Problem details — The answer must be every line below that holds the word "agent".

Available data —
Content starts
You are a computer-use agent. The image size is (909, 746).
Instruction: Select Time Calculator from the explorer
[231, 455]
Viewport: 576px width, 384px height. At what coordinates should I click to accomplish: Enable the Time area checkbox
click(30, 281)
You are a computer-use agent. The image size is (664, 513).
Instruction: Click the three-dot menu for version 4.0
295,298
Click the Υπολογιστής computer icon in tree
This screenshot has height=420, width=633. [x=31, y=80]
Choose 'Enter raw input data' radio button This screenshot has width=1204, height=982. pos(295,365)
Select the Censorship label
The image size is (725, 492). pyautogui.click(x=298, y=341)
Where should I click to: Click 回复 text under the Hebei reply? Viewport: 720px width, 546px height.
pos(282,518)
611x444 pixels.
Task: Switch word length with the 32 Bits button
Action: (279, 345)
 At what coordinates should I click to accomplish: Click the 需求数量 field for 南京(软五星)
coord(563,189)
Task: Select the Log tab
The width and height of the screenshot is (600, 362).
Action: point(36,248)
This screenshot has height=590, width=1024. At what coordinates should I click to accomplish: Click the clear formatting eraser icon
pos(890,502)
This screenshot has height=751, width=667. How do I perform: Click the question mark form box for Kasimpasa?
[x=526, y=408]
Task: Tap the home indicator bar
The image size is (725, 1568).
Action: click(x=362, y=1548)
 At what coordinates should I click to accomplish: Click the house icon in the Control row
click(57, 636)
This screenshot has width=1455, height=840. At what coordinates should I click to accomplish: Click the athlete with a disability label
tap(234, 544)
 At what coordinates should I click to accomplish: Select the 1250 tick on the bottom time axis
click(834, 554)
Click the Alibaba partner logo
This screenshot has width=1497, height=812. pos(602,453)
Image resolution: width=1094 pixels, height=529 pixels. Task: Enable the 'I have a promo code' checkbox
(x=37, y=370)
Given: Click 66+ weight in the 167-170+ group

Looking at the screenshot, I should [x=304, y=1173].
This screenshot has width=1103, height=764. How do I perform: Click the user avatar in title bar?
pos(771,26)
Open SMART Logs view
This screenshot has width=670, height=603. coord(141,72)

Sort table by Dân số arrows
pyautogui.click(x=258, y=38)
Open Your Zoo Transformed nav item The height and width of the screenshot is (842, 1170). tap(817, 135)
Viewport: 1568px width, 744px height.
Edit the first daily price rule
Content ends
Solution to this exercise —
You are a computer-use agent. The image size is (909, 746).
You are a computer-use agent. The image size is (664, 513).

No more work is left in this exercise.